We sat together and had hardly said a word to each other, when in the middle of the feature film, he moved closer to whisper in my ear – the darkness favorable for any kind of confession – and this is what he said: When Ana touches me, I think about you and I cum quickly.
Irina, posts like yours never cease to amaze and disturb me. Only consolation is it can’t get any worse. To be fair however I lived in Chicago in the eighties and on Chicago avenue were theaters that were at one time stellar that became rat invested porno movie houses. It took time but they are now showcase venues of their former selves. Private capital is what made this happen and hopefully the system that you now have in Cuba will change so that the Rex cinema will revert back to its glory days.

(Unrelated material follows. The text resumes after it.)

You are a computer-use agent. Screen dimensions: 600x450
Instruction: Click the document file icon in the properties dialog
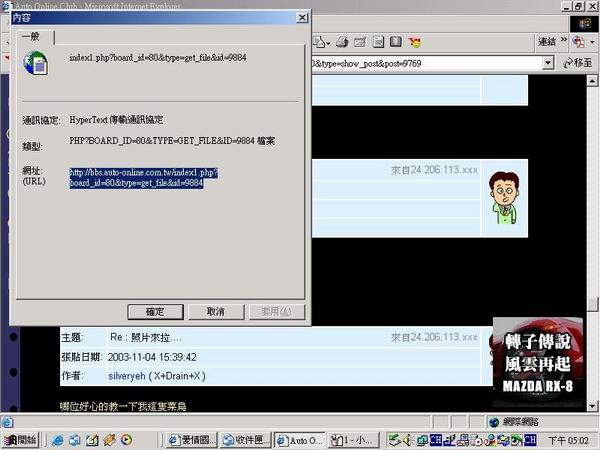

Just another example of Cuba crumbling under the Castro family communist regime’s incompetence.
But the Karl Marx Theatre is maintained in good order because the Castros and their cohorts – like Gordon Robinson’s amigo Machado Ventura attend events there.
For those who don’t know where the Karl Marx Theatre is, it is on 1st Avenue in Mirimar.
The last time I was in Havana, that theater was boarded up and reeked of urine and rum from the homeless men who slept in the entrance. Sometimes these posts tend to romanticize old buildings and places in Cuba that don’t merit the sentiment. I don’t know the story of this theater but I can tell you that it’s a dump today.